Again, it is because I was cheated on via computer by sites like these. 
 
Regards, MissSCD

(in reply to TermsConditions)
Profile   Post #: 28
RE: Depressing and boring relationship post and appology - 2/1/2008 12:00:59 AM   
SimplyMichael


Posts: 7229
Joined: 1/7/2007
Status: offline
quote:

"ITS SICK !!!!"

It's messed up and I've done the easy thing and let it slide for far too long. My mom left the when I was little and I have massive self esteme and fear of rejection issues. Talking (typing) about it helps. Turns out I might not freakishly mentally ill after all.

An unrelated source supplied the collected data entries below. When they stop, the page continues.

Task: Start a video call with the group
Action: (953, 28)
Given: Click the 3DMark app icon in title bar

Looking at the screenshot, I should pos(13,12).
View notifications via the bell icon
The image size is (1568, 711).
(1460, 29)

With the help of folks here I'm gathering my courage. I put "The New Bottoming" book on my AMEX where she's going to find it. I'm a big passive-agressive pussy but I'm slowly outing myself.


Here is a perfect example of bad communication.  I said "its sick" and you took that as "YOU are sick" and what I mean was "it is sad that people who might be truly happy together AND fullfilled instead spend all their time hiding from themselves and each other".

Sorry about that.

Passive aggressive behavior sucks and you need to break yourself of it.  I LOVE the bottoming book but it is the wrong book, the pictures are stupid and it is too "perverted".  Find a copy of Midori's book "The Wild Side of Sex" as doesn't present this stuff as "wierd" or out of the mainstream.

My bet is she is as chocked full of issues as you are.  You need to create a safe place for HER to open up.  Which means YOU need to be brave and say "yes I want to do these things"..and allow her to freak out, pretend she isn't interested and create a SAFE place for her to explore.  Tell her she only has to try one thing from the book, that way she can pretend she doesn't want to.  Again, be brave and see what happens.

Seriously, you guys aren't having sex anyway, you aren't happy, what the hell do you have to lose?